Au pied de l'écriture, on est comme le laboureur au pied de son champ avant le labour, avant la charrue, avant la fin des siècles. Avant, survient ce temps d'arrêt. Le monde est contenu dans ce temps d'arrêt. Le laboureur regarde l'étendue devant lui, il la sent déjà dans ses mains, dans ses épaules. Déjà, il est chair de terre. Là, dans l'avant. Il n'a déjà plus famille, plus d'âge, plus de nom. Là, le laboureur ne sait plus rien de sa vie. Il respire profondément, déjà il cherche les sillons dans son sang, il appelle l'effort, la douleur, il appelle ses muscles. Alors, il regarde l'horizon puis il respire profondément au pied du champ, au pied de sa peine, au pied de sa misère et de sa gloire.
Alors les senteurs remontent de la terre en attente, des odeurs de siècles, de vie, de mort.
Le laboureur au pied de son champ est seul. Toujours. Car c'est l'œuvre répétée de sa vie. Il est seul, sans personne, sans dieux. Il est simplement avec sa désespérance mêlée de singulière impatience. Il est seul, traversé par les violences, les révoltes, traversé par un océan instable, immense, et pourtant incertain. Il respire profondément. C'est l'instant de la terre. Maintenant, les prières sont épuisées.
Dans l'avant, la terre est sans miséricorde. Elle est encore sans promesse, elle est là dans une absolue présente. Elle attend. Elle attend les larmes, la sueur, elle attend un sang qui la sacre, elle attend le geste assez droit, assez pur pour se mettre à trembler. C'est le temps de l'avant. Le temps arrêté de l'avant. Un temps sans partage. Mais un temps découpé par le couteau d'une solitude étincelante et verticale. Le temps de l'avant est un temps sidéré. Un temps sauvage, qui précède le cri, qui précède la rage.
À chaque respiration, le champ grandit. Alors, le laboureur respire de plus en plus profondément pour que le champ qui grandit sans cesse puisse envahir sa poitrine. Y faire pénétrer chaque sillon à venir, chaque pierre à briser.
Vaincre le champ, ou périr sous la terre.
Déjà, il ne peut échapper à son champ. Déjà, il n'y a plus de retour. Si le laboureur se saisit d'un peu de terre pour la porter à ses lèvres, c'est plus pour l'embrasser que pour l'éprouver, s'il pleure, c'est plus par débordement que par chagrin. Car le laboureur ne connait du désir que le frottement âpre et rugueux du manque. Il ne connait du destin que l'horizon de son champ.
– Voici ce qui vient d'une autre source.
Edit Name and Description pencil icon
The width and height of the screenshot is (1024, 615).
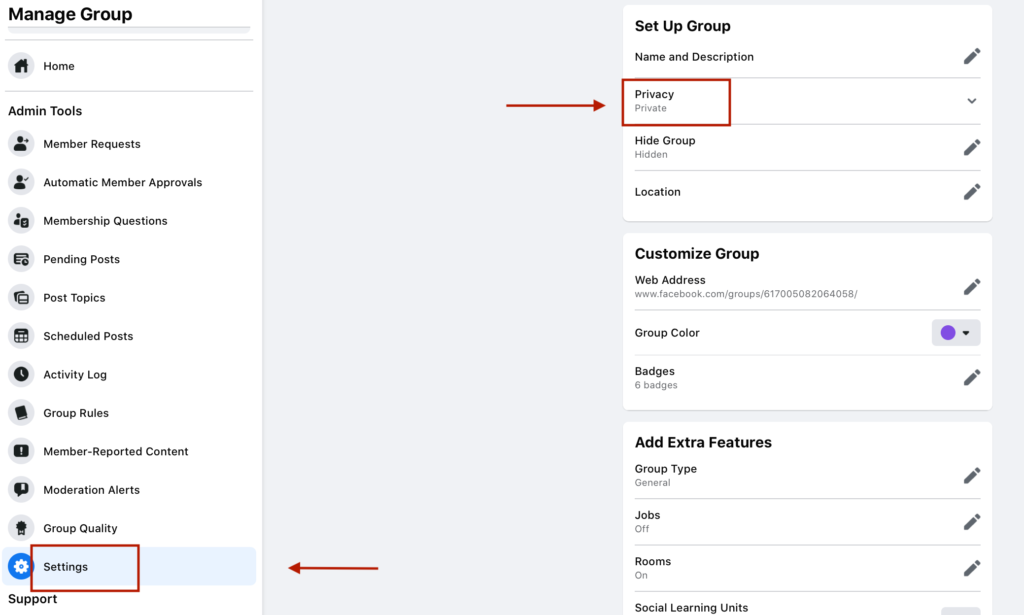tap(971, 57)
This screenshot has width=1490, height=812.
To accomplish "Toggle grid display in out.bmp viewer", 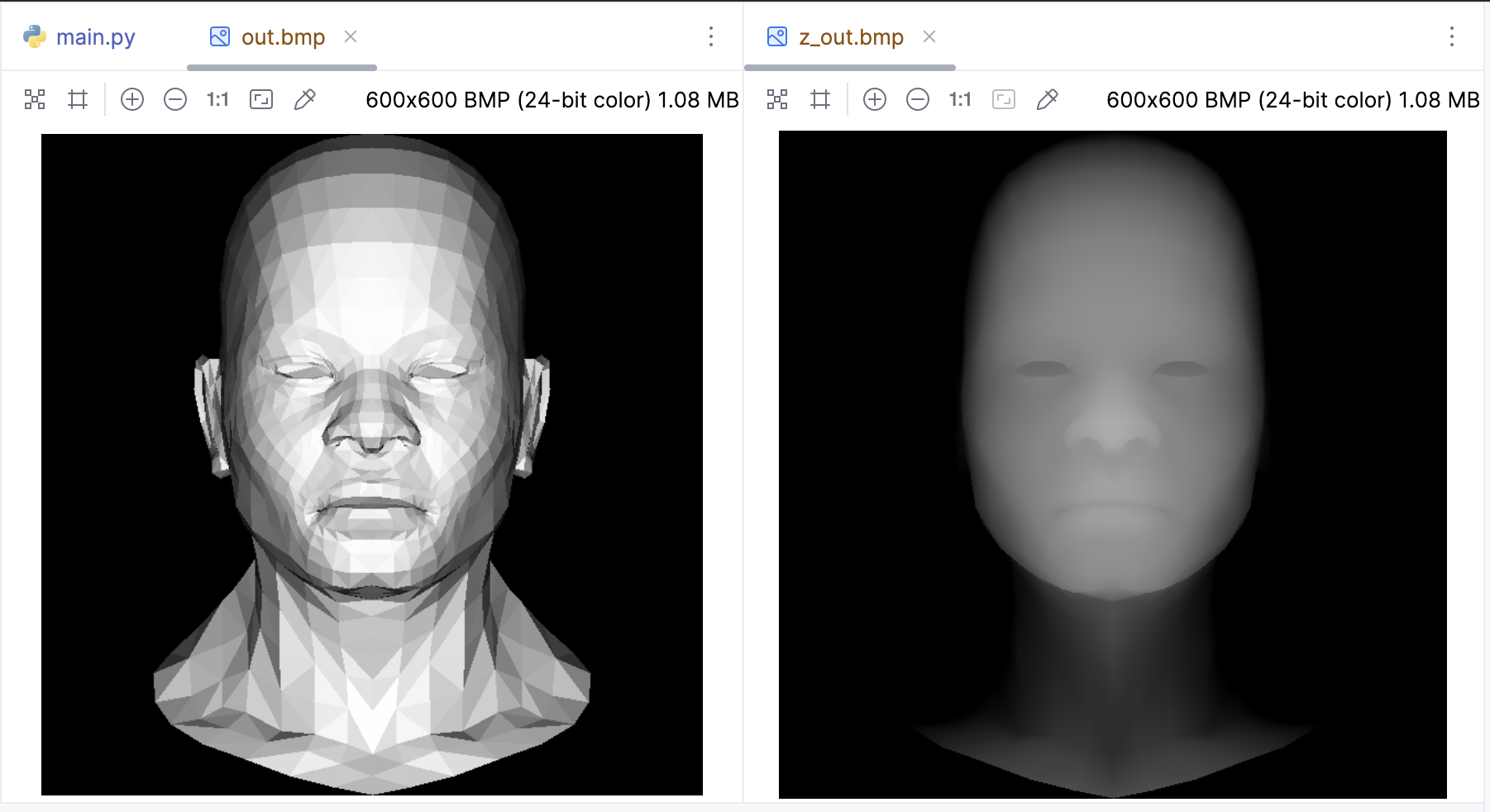I will click(78, 100).
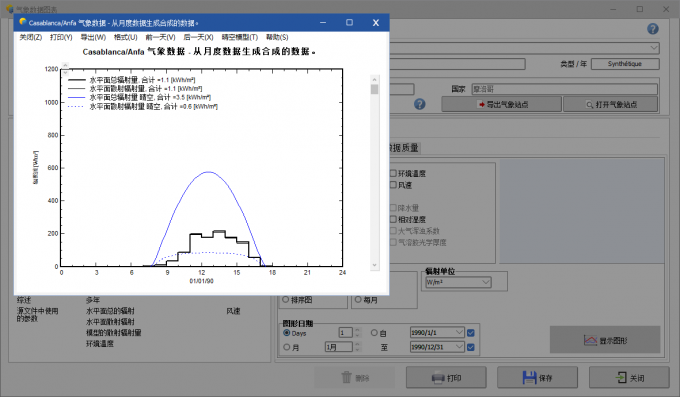Viewport: 680px width, 397px height.
Task: Enable the 环境温度 checkbox
Action: point(393,174)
Au pied de l'écriture, on est comme le laboureur au pied de son champ avant le labour, avant la charrue, avant la fin des siècles. Debout, droit sur sa terre comme le capitaine qui sait la tempête, avec sa cruauté inhumaine. Debout, droit, pesant déjà d'un surcroit de chair, d'os, d'un surcroit de vie. Lourd comme un titan et pourtant fragile comme un cristal.
Alors, arrive ce temps de l'avant, ce temps débarrassé de toute intention, ce temps pur de l'amour.
Alors le premier mot rentre dans la terre, ainsi que le premier pas de danse.
Le premier mot perce de la terre, avec le gout d'un sang nouveau.
Le champ n'est plus un champ, il est supplique.
La terre n'est plus la terre : elle est voyage.
Les heures brillent désormais comme des constellations.

Franck.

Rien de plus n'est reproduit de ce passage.